La ira que sentí al principio se apoderó otra vez de mí, pero no fue ese calor blanco que antes controlé. Mirando a la horda que se aproximaba, no sentí ningún deseo de contenerla. La prudencia mitigó mis sentimientos. Tenía una misión que cumplir. No debería arriesgar mi cuello en este lugar si podía salir de aquí de otra manera. Mas estaba seguro de que esta vez con las palabras no se arreglaría la situación.

Respiré profundamente. Vi que se aprestaban a lanzarse al ataque, y, súbitamente, recordé a Brand y a Benedict en Tir-na Nog’th; y Brand ni siquiera había estado totalmente sintonizado con la Joya. Una vez más extraje fuerzas de ella y me preparé para lanzar su poder a mi alrededor. Pero primero tenía que controlar sus sistemas nerviosos.

No sabía con certeza cómo lo consiguió Brand, así que sólo me proyecté a través de la Joya, de la misma manera que cuando manipulo el clima. La música todavía sonaba, como si ese acto fuera una horrible continuación del baile de los enanos.

—Quedaos quietos —dije en voz alta, proyectando mi voluntad al mismo tiempo que me ponía de pie—. No os mováis. Convertíos en estatuas. Todos.

Sentí una fuerte palpitación dentro/sobre mi pecho. Noté cómo las fuerzas rojas salían al exterior, de la misma forma que en las ocasiones que usé la Joya.

Mis diminutos asaltantes se quedaron congelados en las poses en que estaban. Los más próximos permanecieron quietos, pero todavía se escuchaban algunos movimientos entre los de la retaguardia. Entonces, las gaitas soltaron una nota muy aguda y los violines dejaron de sonar. Aún no sabía si los había inmovilizado yo o si simplemente se detuvieron porque me había incorporado.

En ese momento percibí las poderosas ondas de fuerza que fluían a través de mí hacia afuera y rodeaban a mis atacantes en una matriz que se cerraba en torno a ellos. Sentí que quedaban atrapados en esa expresión de mi voluntad; hice que las riendas de Star se soltaran.

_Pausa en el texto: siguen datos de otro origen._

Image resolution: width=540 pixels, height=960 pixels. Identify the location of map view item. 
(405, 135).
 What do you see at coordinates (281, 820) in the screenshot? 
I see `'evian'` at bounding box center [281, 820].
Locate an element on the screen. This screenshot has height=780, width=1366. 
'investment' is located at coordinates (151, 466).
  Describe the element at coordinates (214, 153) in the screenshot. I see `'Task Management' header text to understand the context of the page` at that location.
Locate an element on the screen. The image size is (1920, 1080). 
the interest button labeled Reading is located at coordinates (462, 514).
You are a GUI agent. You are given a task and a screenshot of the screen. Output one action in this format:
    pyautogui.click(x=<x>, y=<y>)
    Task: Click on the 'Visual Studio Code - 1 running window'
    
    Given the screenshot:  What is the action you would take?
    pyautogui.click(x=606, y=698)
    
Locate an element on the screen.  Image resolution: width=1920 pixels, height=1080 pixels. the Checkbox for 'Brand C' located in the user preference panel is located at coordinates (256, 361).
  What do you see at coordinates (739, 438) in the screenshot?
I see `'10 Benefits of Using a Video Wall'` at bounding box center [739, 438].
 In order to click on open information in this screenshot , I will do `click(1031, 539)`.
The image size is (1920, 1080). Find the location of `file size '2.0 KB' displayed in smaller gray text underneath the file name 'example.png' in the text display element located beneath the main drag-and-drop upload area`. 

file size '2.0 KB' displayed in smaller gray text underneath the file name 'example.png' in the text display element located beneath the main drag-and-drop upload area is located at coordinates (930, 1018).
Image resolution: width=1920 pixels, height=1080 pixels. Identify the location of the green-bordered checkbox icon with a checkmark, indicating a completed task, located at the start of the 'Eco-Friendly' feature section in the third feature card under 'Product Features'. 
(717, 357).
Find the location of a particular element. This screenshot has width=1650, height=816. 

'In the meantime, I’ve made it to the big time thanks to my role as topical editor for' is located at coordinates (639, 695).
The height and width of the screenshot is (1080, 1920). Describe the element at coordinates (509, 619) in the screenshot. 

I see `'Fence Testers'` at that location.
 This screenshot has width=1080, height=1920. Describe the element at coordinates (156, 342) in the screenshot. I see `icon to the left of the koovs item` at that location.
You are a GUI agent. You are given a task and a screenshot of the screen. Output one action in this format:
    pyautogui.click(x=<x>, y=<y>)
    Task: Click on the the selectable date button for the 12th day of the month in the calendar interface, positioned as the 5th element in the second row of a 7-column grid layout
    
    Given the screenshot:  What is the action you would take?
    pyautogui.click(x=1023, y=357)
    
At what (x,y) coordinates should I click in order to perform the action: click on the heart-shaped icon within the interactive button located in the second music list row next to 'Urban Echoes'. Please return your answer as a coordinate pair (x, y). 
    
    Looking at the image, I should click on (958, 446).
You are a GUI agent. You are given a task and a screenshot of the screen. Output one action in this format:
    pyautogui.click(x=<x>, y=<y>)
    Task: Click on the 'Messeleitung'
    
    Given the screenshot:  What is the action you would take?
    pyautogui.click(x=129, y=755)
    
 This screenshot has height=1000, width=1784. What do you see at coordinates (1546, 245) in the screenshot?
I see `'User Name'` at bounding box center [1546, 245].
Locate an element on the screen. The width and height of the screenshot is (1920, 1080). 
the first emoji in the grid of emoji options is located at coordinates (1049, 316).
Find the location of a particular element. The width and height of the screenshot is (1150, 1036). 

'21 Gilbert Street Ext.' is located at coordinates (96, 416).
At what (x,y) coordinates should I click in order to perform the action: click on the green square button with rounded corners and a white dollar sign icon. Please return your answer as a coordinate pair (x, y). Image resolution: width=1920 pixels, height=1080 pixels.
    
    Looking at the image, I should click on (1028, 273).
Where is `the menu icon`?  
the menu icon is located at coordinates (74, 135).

Manteniéndolos con una concentración tan pura como la que utilizo cuando atravieso la Sombra, conduje a Star hasta la puerta. Luego, me volví y eché un último vistazo al inmovilizado grupo mientras empujaba a Star delante mío para que subiera las escaleras. Cuando lo seguí, escuché atentamente, pero no capté ningún sonido que me indicara que se había reanudado la actividad ahí abajo.

Cuando salimos de la cueva, el amanecer ya comenzaba a iluminar el este. De manera extraña, cuando monté, escuché el sonido de los violines. Momentos después, las gaitas se unieron a la melodía. Era como si no importara en lo más mínimo si fracasaban o tenían éxito sus planes de atacarme; la fiesta continuaría.

Cuando me dirigía al sur, una figura pequeña me hizo señas desde el portal por el que salí momentos antes. Era el hombrecito con el que estuve bebiendo, su jefe. Tiré de las riendas para captar mejor sus palabras.

—¿Y hacia dónde os encamináis? —gritó.

¿Por qué no?

—¡Hasta los confines de la Tierra! —grité yo en respuesta.

Comenzó a danzar sobre su despedazada puerta.

—¡Qué os vaya bien, Corwin! —me deseó.

Me despedí con la mano. ¿Y, sinceramente, por qué no? A veces es tremendamente difícil distinguir al danzante de la danza.